> **What is expected**:
In this exercise, every entry below is to be reproduced word for word.

> **Excerpted records**:

══════

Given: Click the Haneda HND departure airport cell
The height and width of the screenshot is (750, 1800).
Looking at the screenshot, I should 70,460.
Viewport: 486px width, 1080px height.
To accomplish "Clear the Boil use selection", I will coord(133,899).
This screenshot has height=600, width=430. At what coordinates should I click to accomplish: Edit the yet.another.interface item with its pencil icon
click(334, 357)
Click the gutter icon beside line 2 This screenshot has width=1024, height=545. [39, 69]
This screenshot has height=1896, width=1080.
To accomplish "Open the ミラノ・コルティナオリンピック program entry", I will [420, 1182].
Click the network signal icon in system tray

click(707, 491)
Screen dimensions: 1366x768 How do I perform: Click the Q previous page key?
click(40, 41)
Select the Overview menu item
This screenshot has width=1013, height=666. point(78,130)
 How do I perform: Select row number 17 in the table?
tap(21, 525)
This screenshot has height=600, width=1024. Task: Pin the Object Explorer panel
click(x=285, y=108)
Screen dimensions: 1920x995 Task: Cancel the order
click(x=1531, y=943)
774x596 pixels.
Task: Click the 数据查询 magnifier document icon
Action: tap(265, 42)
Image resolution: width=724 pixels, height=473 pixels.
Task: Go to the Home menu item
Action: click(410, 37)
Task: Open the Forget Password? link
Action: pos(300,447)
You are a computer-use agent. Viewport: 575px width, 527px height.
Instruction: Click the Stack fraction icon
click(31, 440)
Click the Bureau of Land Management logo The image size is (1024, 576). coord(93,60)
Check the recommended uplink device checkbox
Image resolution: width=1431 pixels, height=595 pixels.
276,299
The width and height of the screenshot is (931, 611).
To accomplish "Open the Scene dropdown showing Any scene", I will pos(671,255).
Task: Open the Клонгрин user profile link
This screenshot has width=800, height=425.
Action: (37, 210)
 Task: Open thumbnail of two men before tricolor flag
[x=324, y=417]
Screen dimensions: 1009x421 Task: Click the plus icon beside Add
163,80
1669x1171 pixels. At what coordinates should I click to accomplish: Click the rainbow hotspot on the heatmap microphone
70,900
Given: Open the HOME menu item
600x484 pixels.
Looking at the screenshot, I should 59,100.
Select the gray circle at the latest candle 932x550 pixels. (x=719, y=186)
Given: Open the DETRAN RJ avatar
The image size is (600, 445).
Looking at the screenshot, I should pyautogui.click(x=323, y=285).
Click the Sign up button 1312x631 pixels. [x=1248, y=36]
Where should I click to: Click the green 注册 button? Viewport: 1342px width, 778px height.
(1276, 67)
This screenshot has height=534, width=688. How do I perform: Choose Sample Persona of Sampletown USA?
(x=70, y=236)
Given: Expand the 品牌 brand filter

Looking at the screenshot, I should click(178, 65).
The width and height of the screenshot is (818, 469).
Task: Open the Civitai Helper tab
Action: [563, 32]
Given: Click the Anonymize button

══════

> **Your response**:
Given: Click the Haneda HND departure airport cell
The height and width of the screenshot is (750, 1800).
Looking at the screenshot, I should 70,460.
Viewport: 486px width, 1080px height.
To accomplish "Clear the Boil use selection", I will coord(133,899).
This screenshot has height=600, width=430. At what coordinates should I click to accomplish: Edit the yet.another.interface item with its pencil icon
click(334, 357)
Click the gutter icon beside line 2 This screenshot has width=1024, height=545. [39, 69]
This screenshot has height=1896, width=1080.
To accomplish "Open the ミラノ・コルティナオリンピック program entry", I will [420, 1182].
Click the network signal icon in system tray

click(707, 491)
Screen dimensions: 1366x768 How do I perform: Click the Q previous page key?
click(40, 41)
Select the Overview menu item
This screenshot has width=1013, height=666. point(78,130)
 How do I perform: Select row number 17 in the table?
tap(21, 525)
This screenshot has height=600, width=1024. Task: Pin the Object Explorer panel
click(x=285, y=108)
Screen dimensions: 1920x995 Task: Cancel the order
click(x=1531, y=943)
774x596 pixels.
Task: Click the 数据查询 magnifier document icon
Action: tap(265, 42)
Image resolution: width=724 pixels, height=473 pixels.
Task: Go to the Home menu item
Action: click(410, 37)
Task: Open the Forget Password? link
Action: pos(300,447)
You are a computer-use agent. Viewport: 575px width, 527px height.
Instruction: Click the Stack fraction icon
click(31, 440)
Click the Bureau of Land Management logo The image size is (1024, 576). coord(93,60)
Check the recommended uplink device checkbox
Image resolution: width=1431 pixels, height=595 pixels.
276,299
The width and height of the screenshot is (931, 611).
To accomplish "Open the Scene dropdown showing Any scene", I will pos(671,255).
Task: Open the Клонгрин user profile link
This screenshot has width=800, height=425.
Action: (37, 210)
 Task: Open thumbnail of two men before tricolor flag
[x=324, y=417]
Screen dimensions: 1009x421 Task: Click the plus icon beside Add
163,80
1669x1171 pixels. At what coordinates should I click to accomplish: Click the rainbow hotspot on the heatmap microphone
70,900
Given: Open the HOME menu item
600x484 pixels.
Looking at the screenshot, I should 59,100.
Select the gray circle at the latest candle 932x550 pixels. (x=719, y=186)
Given: Open the DETRAN RJ avatar
The image size is (600, 445).
Looking at the screenshot, I should pyautogui.click(x=323, y=285).
Click the Sign up button 1312x631 pixels. [x=1248, y=36]
Where should I click to: Click the green 注册 button? Viewport: 1342px width, 778px height.
(1276, 67)
This screenshot has height=534, width=688. How do I perform: Choose Sample Persona of Sampletown USA?
(x=70, y=236)
Given: Expand the 品牌 brand filter

Looking at the screenshot, I should click(178, 65).
The width and height of the screenshot is (818, 469).
Task: Open the Civitai Helper tab
Action: [563, 32]
Given: Click the Anonymize button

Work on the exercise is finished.